Stacy tenía el tercer turno. Amy la despertó, sacudiéndola por el hombro y susurrándole que era la hora. Stacy estaba muerta de sed y con los ojos abiertos, pero aún no había despertado del todo. Dentro de la tienda estaba demasiado oscuro para ver nada. Distinguió a Eric, de espaldas a ella, y a Amy acuclillada a su lado, sacudiéndola, y luego a Jeff y Mathias. Todos los chicos dormían, Mathias roncando suavemente.

Amy murmuraba lo mismo una y otra vez:

—Es la hora.

Stacy intentó descifrar primero las palabras y después su significado, hasta que las entendió de pronto. Se levantó, salió de la tienda y cerró la cremallera a su espalda.

Estaba despierta, pero todavía aturdida. Tuvo que volver a buscar el reloj de Amy, pasando con cuidado por encima de Jeff. Amy empezaba a quedarse dormida y estiró la mano mascullando algo entre dientes. Stacy necesitó varios intentos para desabrochar la correa del reloj. Después volvió a salir y se sentó junto a Pablo, un poco más despierta con cada minuto que pasaba. Se puso el reloj de Amy, que estaba caliente y ligeramente húmedo.

Pablo dormía. Su respiración no sonaba muy bien. Era entrecortada, como si los pulmones estuvieran llenos de líquido, y Stacy se preguntó qué estaría ocurriendo dentro de Pablo, qué crisis se avecinaban, qué sistemas fallaban. Lo miró con ojos somnolientos, sin fijarse demasiado, y tardó unos minutos en reparar en la desnudez de las piernas y el pubis. Tuvo el impulso momentáneo —absurdo, inapropiado y rápidamente reprimido— de tocarle el pene.

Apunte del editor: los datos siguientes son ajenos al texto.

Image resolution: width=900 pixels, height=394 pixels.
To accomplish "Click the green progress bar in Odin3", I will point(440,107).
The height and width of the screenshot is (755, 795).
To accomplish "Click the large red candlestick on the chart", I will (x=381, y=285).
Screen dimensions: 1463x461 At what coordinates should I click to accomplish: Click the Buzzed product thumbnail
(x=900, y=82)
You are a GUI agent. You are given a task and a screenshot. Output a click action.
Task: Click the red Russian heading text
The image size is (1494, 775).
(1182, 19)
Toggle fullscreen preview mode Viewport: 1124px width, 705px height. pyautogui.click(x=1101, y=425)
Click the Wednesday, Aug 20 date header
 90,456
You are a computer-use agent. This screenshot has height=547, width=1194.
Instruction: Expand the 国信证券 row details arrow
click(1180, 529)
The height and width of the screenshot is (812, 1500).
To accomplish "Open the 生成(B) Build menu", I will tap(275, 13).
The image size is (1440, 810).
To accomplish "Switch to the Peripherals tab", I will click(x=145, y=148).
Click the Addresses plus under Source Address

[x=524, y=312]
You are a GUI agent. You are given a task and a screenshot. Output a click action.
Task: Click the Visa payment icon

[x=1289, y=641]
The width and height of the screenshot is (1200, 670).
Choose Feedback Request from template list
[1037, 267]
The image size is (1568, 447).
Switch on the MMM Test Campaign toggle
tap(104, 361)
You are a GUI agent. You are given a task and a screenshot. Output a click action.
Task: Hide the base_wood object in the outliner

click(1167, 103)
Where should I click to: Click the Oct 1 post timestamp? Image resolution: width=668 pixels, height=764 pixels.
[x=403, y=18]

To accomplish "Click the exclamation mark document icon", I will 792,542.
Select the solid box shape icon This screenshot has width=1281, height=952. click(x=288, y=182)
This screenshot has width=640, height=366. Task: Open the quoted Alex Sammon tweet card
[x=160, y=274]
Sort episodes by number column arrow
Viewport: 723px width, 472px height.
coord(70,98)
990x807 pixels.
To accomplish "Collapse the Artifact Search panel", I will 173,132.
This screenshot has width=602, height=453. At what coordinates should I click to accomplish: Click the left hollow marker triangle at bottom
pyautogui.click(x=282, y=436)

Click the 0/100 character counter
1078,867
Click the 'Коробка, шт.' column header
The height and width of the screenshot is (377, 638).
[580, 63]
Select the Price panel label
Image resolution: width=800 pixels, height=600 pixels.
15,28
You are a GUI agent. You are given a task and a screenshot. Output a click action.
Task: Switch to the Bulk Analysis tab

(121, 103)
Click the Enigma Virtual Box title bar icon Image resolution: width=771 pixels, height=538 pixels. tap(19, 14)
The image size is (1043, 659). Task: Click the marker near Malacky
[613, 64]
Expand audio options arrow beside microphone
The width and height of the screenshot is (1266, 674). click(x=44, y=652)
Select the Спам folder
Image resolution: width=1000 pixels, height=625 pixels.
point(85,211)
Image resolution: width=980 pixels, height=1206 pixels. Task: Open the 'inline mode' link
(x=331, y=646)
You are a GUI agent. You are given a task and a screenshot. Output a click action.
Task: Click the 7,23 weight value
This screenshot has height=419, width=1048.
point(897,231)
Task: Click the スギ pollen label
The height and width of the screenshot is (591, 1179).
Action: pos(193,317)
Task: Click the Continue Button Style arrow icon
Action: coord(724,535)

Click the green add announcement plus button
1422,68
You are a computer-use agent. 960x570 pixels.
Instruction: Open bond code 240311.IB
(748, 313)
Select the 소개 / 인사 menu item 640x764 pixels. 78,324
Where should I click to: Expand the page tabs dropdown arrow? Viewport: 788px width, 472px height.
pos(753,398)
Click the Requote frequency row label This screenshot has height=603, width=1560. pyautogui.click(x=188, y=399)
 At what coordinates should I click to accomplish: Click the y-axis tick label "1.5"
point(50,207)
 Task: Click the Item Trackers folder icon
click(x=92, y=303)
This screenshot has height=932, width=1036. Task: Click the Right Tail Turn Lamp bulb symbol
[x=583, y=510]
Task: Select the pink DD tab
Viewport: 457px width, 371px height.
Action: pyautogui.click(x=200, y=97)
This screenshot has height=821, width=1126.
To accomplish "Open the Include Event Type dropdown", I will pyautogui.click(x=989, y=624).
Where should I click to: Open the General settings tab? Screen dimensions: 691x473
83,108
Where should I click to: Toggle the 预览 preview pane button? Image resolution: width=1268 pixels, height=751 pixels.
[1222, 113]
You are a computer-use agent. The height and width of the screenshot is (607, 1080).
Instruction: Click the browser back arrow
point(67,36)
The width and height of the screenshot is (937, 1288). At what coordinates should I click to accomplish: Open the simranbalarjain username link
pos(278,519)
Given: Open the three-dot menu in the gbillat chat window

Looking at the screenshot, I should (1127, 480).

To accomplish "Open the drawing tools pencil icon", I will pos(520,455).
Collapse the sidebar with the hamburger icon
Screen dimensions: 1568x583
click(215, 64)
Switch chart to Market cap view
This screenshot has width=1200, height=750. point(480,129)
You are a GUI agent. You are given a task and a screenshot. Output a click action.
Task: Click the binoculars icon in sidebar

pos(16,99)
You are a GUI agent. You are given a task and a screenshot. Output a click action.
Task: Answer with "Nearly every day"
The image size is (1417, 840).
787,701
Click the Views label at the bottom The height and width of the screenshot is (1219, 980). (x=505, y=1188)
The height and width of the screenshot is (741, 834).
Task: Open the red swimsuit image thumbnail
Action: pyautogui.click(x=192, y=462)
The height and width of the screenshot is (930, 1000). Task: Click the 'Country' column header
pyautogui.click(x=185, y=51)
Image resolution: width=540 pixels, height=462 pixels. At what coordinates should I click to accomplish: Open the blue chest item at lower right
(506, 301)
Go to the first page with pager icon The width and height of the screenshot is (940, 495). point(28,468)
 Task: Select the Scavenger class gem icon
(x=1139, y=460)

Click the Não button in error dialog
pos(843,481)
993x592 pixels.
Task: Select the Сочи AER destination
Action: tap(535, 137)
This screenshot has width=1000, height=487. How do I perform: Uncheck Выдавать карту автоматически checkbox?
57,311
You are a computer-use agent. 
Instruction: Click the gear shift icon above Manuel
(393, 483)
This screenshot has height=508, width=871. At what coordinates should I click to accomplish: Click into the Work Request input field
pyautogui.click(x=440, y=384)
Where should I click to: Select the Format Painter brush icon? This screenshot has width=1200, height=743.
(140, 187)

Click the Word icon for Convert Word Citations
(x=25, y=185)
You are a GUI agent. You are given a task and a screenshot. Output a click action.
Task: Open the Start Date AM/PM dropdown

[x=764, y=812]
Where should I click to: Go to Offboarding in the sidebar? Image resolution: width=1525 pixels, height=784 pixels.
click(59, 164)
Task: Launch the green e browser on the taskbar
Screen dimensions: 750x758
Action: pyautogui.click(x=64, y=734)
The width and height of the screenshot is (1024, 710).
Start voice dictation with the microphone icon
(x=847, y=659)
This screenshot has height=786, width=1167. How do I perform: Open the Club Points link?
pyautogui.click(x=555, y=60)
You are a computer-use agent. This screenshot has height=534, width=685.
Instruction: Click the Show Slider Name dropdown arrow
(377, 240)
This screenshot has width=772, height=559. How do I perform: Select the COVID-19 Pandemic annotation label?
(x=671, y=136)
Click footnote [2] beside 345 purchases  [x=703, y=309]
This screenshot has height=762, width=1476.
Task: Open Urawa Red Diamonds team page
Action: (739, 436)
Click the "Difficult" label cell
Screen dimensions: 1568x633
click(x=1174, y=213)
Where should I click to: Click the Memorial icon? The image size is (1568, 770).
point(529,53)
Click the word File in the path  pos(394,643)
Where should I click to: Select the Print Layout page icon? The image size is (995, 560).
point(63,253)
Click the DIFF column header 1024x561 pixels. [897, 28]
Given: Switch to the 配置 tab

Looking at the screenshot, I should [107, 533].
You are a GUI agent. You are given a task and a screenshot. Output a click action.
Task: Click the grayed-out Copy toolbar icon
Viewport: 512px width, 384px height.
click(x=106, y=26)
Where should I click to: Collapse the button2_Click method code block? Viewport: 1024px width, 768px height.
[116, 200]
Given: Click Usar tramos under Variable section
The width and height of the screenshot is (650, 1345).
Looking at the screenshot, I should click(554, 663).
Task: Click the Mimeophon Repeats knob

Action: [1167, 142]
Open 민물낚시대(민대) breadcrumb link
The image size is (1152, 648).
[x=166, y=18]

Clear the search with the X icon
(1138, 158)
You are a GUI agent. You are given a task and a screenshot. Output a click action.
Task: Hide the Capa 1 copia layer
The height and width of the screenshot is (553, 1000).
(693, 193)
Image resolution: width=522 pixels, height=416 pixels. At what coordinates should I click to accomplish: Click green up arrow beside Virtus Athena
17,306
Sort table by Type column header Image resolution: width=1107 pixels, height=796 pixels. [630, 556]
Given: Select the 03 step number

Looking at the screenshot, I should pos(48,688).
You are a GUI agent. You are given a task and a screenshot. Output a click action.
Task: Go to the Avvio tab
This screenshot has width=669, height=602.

El saco de dormir estaba en el suelo, junto a la camilla, y Stacy lo cogió y cubrió a Pablo con él, inclinándose sigilosamente para no despertarlo.

El griego se movió ligeramente, girando la cabeza, pero no abrió los ojos.

Era el momento ideal para analizar la situación, para repasar los acontecimientos del día anterior y prever los del siguiente, pero aunque Stacy lo tenía claro, aunque sabía que habría sido lo más sensato, no fue capaz de intentarlo. Se limitó a escuchar el sonido acuoso de la respiración de Pablo y su mente permaneció vacía; no dormida, pero tampoco despierta del todo. Tenía los ojos abiertos —era consciente de lo que ocurría a su alrededor, y se habría dado cuenta si Pablo hubiera dejado de respirar súbitamente o la hubiese llamado—, pero no se sentía consciente del todo. Pensó en un maniquí en un escaparate, mirando ciegamente hacia la calle: así se sentía ahora.

Consultaba el reloj de Amy a cada rato, entornando los ojos para ver los números en la oscuridad. Habían pasado siete minutos, después tres, después dos, hasta que se obligó a dejar de mirar, sabiendo que consumir el tiempo con bocados tan pequeños sólo conseguiría hacerlo eterno.

Trató de cantar mentalmente para que pasara más rápido, pero las únicas canciones que se le ocurrían eran villancicos: Jingle Bells, O’Tannenbaum, Frosty el muñeco de nieve. No sabía las letras completas, e incluso en silencio, con las palabras ascendiendo y descendiendo en su cabeza, no le gustaba el sonido de su voz. Así que paró y miró tontamente a Pablo.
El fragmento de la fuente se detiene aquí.